** Materials provided follows **

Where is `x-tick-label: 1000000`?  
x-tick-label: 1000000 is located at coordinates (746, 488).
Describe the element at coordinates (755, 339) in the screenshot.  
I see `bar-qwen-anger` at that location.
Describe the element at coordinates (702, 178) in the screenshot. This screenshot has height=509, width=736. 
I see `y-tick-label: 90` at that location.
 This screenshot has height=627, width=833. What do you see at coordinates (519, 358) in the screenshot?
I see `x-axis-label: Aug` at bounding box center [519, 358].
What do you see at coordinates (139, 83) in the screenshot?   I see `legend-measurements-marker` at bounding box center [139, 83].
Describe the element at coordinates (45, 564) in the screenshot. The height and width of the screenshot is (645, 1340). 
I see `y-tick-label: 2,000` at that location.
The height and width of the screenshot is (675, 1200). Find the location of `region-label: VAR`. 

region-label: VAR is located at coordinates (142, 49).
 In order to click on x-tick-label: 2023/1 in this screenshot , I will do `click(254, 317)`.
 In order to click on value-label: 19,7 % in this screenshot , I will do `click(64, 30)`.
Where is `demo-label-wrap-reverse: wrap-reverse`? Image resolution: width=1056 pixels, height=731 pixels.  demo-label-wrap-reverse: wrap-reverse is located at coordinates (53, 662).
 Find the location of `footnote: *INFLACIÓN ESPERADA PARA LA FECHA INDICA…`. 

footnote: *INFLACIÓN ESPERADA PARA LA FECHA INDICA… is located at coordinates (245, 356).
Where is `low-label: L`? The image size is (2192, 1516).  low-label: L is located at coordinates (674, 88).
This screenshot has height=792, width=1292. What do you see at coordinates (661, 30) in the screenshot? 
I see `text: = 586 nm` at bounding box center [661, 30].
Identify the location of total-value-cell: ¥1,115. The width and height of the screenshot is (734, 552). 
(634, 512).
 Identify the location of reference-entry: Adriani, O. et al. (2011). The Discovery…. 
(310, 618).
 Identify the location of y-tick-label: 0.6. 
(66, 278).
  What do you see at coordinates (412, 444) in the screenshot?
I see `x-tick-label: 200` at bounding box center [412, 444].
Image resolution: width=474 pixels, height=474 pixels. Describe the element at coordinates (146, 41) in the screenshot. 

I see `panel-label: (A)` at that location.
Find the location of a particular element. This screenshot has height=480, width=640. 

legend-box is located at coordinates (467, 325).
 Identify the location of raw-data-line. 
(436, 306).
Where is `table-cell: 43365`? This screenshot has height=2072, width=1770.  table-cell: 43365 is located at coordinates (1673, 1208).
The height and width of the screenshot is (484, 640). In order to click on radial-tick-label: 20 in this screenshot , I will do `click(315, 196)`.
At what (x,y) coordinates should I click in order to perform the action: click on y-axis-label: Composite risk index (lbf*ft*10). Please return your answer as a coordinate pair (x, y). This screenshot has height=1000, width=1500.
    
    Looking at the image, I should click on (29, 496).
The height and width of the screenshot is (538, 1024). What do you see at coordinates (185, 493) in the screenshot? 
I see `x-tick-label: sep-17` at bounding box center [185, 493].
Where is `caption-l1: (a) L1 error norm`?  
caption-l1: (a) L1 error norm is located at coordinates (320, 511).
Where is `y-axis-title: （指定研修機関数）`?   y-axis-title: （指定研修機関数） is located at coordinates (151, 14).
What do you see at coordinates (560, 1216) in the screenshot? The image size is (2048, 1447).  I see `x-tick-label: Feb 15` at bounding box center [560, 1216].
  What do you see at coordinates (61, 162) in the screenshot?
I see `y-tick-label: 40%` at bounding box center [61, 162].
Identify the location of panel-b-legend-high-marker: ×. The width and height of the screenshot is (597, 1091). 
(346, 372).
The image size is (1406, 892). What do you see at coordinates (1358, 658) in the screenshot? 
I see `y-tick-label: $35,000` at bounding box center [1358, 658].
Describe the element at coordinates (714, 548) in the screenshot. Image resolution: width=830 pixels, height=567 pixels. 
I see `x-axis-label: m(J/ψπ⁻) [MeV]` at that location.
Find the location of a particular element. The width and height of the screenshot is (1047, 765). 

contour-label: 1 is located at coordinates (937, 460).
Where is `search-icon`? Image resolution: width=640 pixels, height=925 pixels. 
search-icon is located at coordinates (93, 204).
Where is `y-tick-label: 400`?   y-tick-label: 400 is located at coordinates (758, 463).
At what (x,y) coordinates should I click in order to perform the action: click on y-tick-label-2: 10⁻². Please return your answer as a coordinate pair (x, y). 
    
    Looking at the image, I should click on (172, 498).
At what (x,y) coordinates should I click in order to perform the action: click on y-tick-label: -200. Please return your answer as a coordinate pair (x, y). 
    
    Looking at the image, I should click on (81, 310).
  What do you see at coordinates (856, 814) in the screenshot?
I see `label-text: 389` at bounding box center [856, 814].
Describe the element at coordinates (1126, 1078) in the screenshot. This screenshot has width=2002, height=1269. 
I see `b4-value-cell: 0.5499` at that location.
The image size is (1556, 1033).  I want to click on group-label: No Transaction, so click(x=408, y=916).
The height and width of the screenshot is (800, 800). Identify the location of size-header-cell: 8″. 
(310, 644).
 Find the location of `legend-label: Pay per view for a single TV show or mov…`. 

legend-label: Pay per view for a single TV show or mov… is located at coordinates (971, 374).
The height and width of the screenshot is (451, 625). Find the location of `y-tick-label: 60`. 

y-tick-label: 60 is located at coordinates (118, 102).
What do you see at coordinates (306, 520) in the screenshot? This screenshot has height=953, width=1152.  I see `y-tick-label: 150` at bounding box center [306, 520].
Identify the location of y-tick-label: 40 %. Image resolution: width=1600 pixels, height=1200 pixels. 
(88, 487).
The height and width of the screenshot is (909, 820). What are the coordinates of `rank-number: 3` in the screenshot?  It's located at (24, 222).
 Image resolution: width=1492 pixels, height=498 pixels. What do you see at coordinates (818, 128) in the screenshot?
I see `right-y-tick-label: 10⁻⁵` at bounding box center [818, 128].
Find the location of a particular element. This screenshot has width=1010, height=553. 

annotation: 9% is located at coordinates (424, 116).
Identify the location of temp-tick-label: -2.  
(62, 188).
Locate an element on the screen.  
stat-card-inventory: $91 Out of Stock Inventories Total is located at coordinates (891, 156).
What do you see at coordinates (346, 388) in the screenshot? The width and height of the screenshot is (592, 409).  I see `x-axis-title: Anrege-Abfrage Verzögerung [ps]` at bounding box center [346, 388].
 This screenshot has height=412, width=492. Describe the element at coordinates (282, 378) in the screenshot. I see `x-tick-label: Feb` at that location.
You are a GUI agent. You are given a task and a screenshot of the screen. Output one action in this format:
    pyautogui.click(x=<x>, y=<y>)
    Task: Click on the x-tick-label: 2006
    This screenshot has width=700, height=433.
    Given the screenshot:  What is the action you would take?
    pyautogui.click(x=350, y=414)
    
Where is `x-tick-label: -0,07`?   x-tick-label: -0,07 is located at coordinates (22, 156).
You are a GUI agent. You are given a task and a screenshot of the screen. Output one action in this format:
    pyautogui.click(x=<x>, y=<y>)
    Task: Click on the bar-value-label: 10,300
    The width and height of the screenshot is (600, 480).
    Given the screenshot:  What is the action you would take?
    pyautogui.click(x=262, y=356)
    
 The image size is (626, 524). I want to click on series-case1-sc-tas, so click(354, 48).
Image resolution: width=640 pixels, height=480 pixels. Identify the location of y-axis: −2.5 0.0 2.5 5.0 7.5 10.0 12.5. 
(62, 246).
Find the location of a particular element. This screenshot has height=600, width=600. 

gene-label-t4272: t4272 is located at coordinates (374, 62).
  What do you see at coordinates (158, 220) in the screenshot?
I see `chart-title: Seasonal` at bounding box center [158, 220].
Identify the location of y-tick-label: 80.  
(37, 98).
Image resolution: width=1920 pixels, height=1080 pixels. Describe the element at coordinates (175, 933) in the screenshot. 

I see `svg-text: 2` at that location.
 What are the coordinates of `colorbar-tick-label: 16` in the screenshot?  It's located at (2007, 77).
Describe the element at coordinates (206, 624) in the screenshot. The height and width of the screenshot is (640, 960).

** End of Materials provided **

Copy out word for word the stretch of the material above from the line containing "The height and width of the screenshot is (538, 1024)." through the line containing "coordinates (151, 14).".

» **Final answer**
The height and width of the screenshot is (538, 1024). What do you see at coordinates (185, 493) in the screenshot? 
I see `x-tick-label: sep-17` at bounding box center [185, 493].
Where is `caption-l1: (a) L1 error norm`?  
caption-l1: (a) L1 error norm is located at coordinates (320, 511).
Where is `y-axis-title: （指定研修機関数）`?   y-axis-title: （指定研修機関数） is located at coordinates (151, 14).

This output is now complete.